LE TESTAMENT D’ORPHÉE (1960)

Jean Cocteau joue son propre rôle et traverse l’espace-temps pour se confronter aux créations de son passé

LE TESTAMENT D’ORPHÉE

 

1960 – FRANCE

 

Réalisé par Jean Cocteau

 

Avec Jean Cocteau, Édouard Dhermitte, Henri Crémieux, François Perier, Maria Casarès, Jean-Pierre Léaud, Daniel Gélin, Yul Brynner, Jean Marais

 

THEMA VOYAGES DANS LE TEMPS I MYTHOLOGIE I MORT

Contrairement à ce que son titre pourrait laisser penser, Le Testament d’Orphée n’est pas la suite d’Orphée mais un curieux film introspectif et surréaliste qui emprunte des éléments et des personnages du film précédent pour les réorganiser en brisant le quatrième mur qui sépare la réalité de la fiction.
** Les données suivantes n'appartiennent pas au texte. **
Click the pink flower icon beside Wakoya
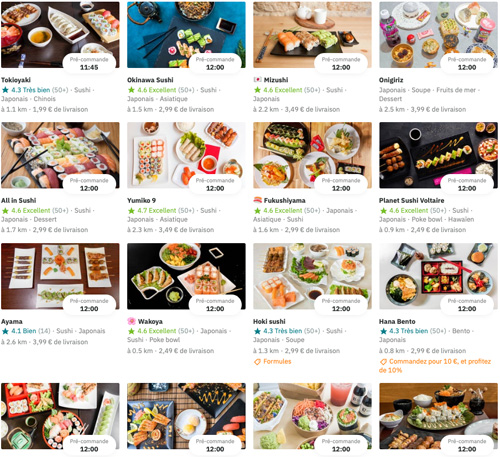Viewport: 500px width, 457px height. (x=131, y=321)
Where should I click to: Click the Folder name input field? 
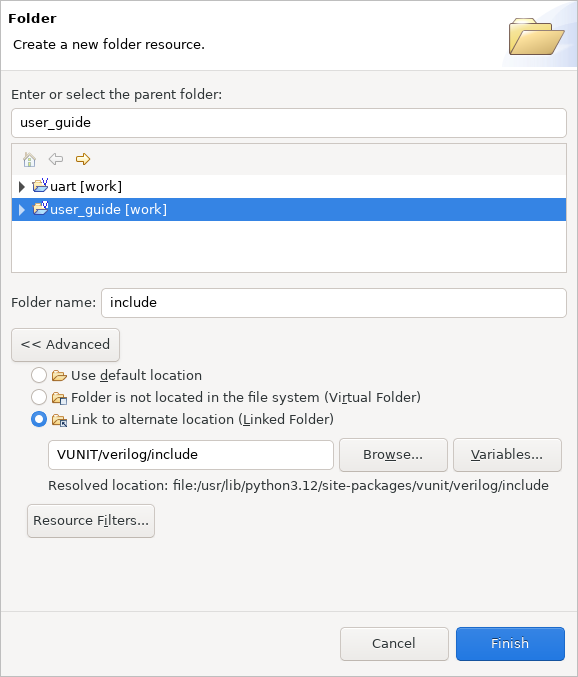click(x=334, y=303)
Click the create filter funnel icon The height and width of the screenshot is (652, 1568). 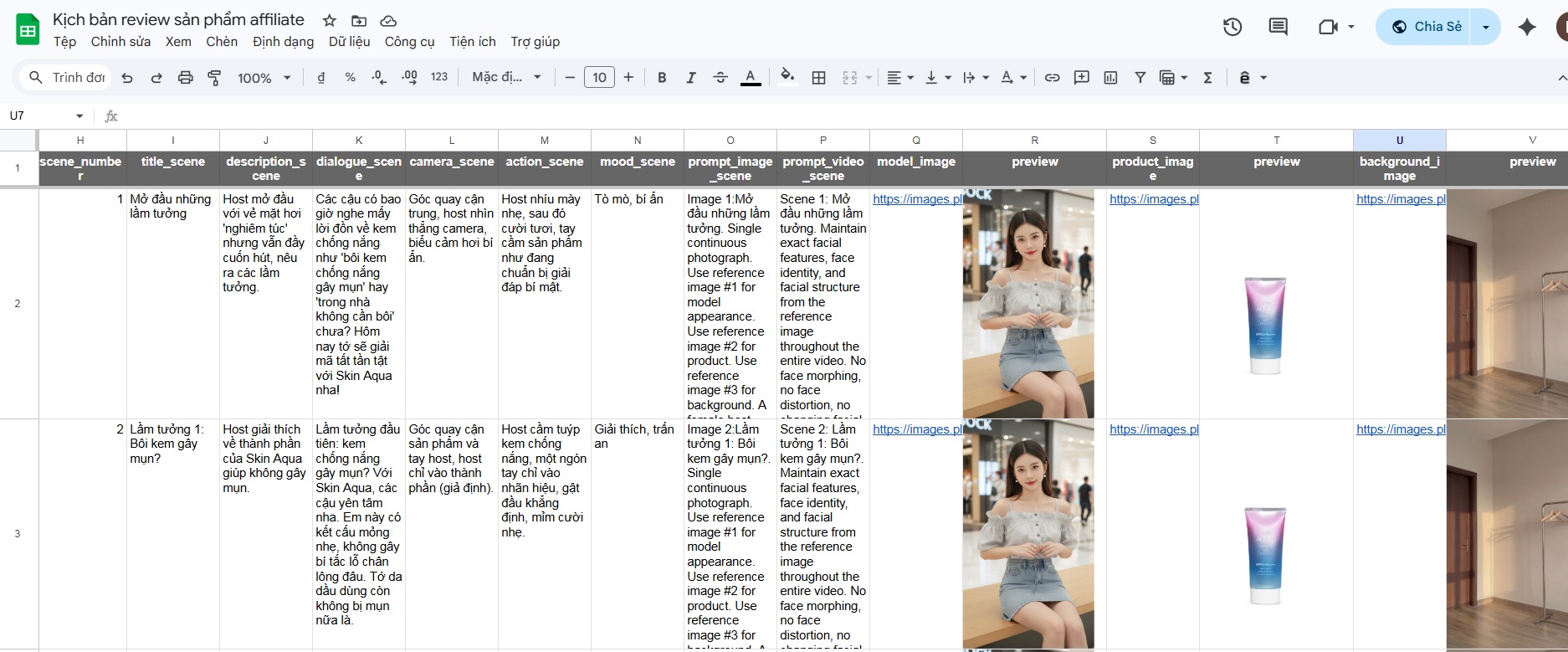1140,78
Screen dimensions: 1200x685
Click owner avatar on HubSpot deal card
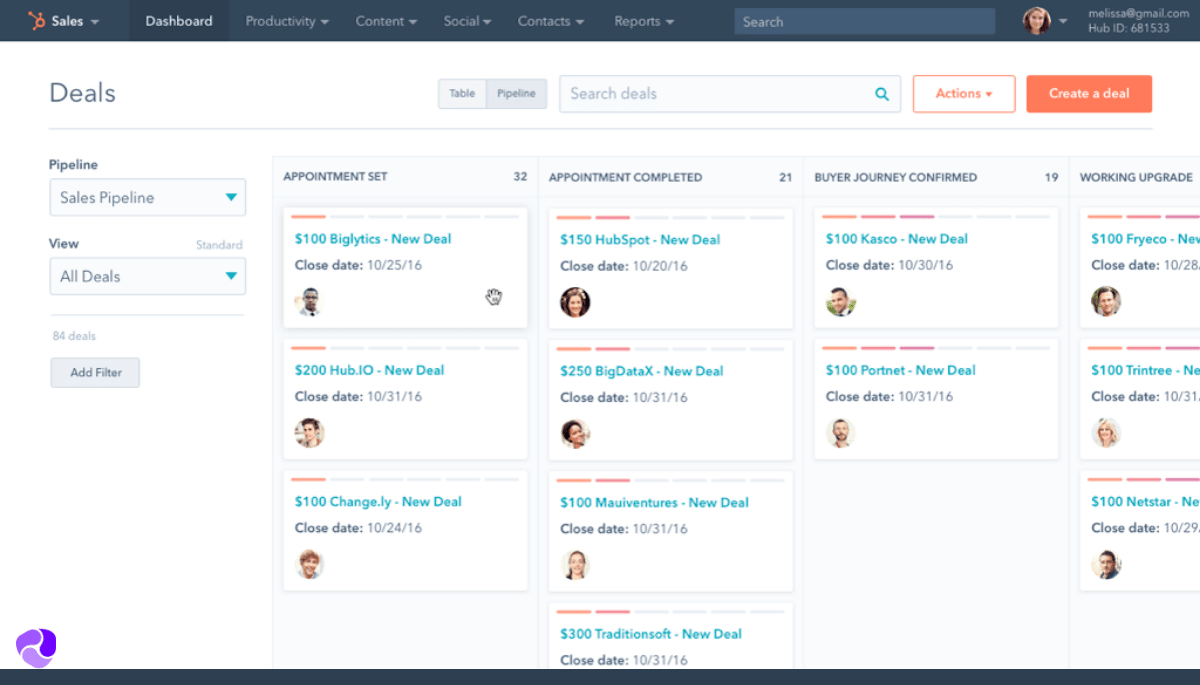pyautogui.click(x=575, y=302)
Dès l’entame, la voix off de Jean Cocteau s’adresse directement aux spectateurs pour livrer ses réflexions et ses états d’âme. « Le privilège du cinématographe, c’est qu’il permet à un grand nombre de personnes de rêver ensemble le même rêve » dit-il, avant d’annoncer que le film que nous nous apprêtons à voir est un véritable « strip-tease », une mise à nu de son auteur. Aussitôt, le poète nous apparaît en costume du 18ème siècle, jaillissant en fondu enchaîné devant un écolier qui n’en croit pas ses yeux. Ce fantôme du passé s’éclipse et ressurgit face à une femme qui, abasourdie, laisse tomber son bébé au sol. Cocteau se projette une fois de plus dans le temps pour se révéler à un vieillard sur un fauteuil roulant qui, avant de trépasser, laisse tomber une boîte de balles de révolver. Ces trois personnes visitées – l’enfant, le bébé et le vieil homme – sont un seule et même homme, un savant que Cocteau vient rencontrer une ultime fois, alors qu’il est dans la force de l’âge, pour lui raconter son voyage temporel. Fasciné, le scientifique récupère les balles, charge son revolver et tire sur le poète… qui ressuscite immédiatement dans un costume des années 60 et s’éloigne au ralenti. « Ne me demandez pas pourquoi » est le sous-titre du Testament d’Orphée. Voilà qui annonce la couleur !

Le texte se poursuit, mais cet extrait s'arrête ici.